Use whisper anywhere on your system to enter text. Requires the whisper-asr-webservice, or an OpenAI API key.
I am using skhd for the keyboard shortcuts. Though you can use anything that can execute a program with a keyboard shortcut. Also see this example config for skhd.
It is reccomended to use the main_wrapper
script to run the program. I am using file IPC, and therefore having a short startup time reduces input lag significantly (I know, using sockets would just be better. Especially because a server could reduce the python startup time. Maybe I will switch to that eventually). The script only runs python if necessary.
This requires that you put the python path option in the config_local.yaml
file (see help). E.g. we would add the line
python_path: /opt/homebrew/Caskroom/miniconda/base/envs/system-wide-whisper/bin/python
To use main_wrapper
we also need to have yq
(the portable command-line YAML processor) available in the path.
- xdotool
- xclip
usage: main.py [-h] [--start] [--stop] [--toggle-recording] [--toggle-pause]
[--abort] [--clear-notifications] [--no-postprocessing]
[--start-lowercase] [--copy-last] [--list-transcriptions]
[--transcribe-last] [--transcribe-file TRANSCRIBE_FILE]
[--list-recordings] [--only-record] [--clipboard] [--config]
[--voice-announcements]
The default config can be picewise overwritten by a config_local.yaml file
placed in the project directory.
options:
-h, --help show this help message and exit
--start Start the recording.
--stop Stop the recording and transcribe it.

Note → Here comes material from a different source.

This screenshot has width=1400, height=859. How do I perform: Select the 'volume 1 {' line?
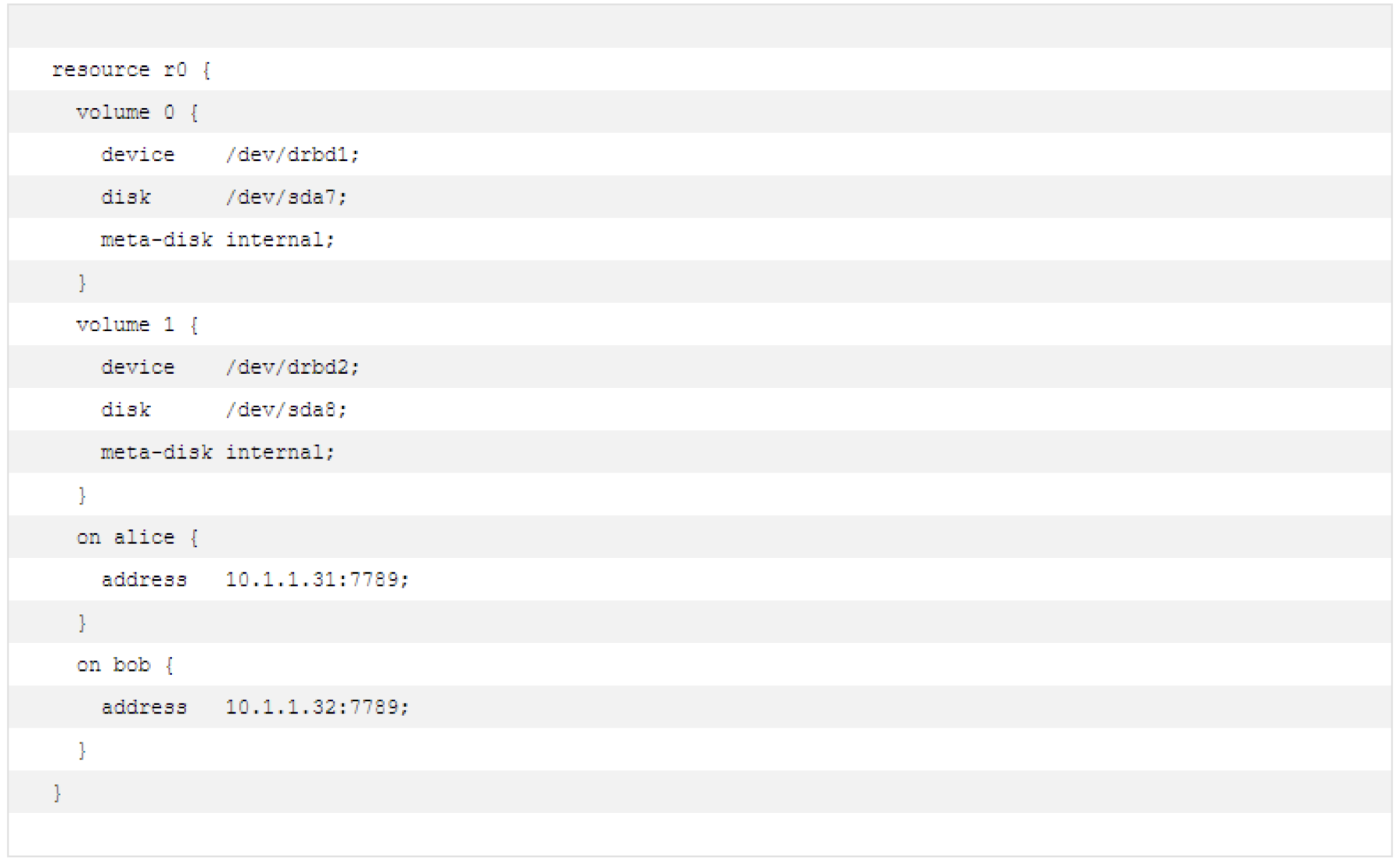(138, 325)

--toggle-recording Start the recording if it is not running, if a
recording is running, stop it and transcribe it.
--toggle-pause Pause/Unpause the recording.
--abort Stop the recording and don't transcribe it
--clear-notifications
Clear all notifications
--no-postprocessing Do not process special commands. E.g. don't translate
'new line' to an actual newline.
--start-lowercase The first character will be lowercase (useful for
inserting text somewhere.)
--copy-last Copy the last transcription to the clipboard.
--list-transcriptions
List all past transcriptions.
--transcribe-last Transcribe the last recording.

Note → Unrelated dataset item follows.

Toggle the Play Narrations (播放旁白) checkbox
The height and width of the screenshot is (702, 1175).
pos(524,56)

--transcribe-file TRANSCRIBE_FILE
Transcribe a file. By default look for the transcribed
files in the project directory. If the argument
contains one or more slashes, it is interpreted as an
path argument relative to the current working
directory. E.g. `-t 2023_06_11-12_53_28.mp3` will look
in the recorded files in the audio directory. `-t
./podcast.mp3` will look for a file 'podcast.mp3' in
the current working directory, and transcribe that.
`-t /home/user/recordings/2023_06_11-12_53_28.mp3`
will look for a file '2023_06_11-12_53_28.mp3' in the
directory '/home/user/memo.mp3' or '~/memo.mp3' will
look for a file 'memo.mp3' in the home directory, and
transcribe that.
--list-recordings List the paths of recorded audio.
--only-record Only record, don't transcribe.
--clipboard Don't paste, only copy to clipboard.
--config Edit the config file.
--voice-announcements
Speak outloud a notification for when recording starts
and ends, and similar events such as pausing.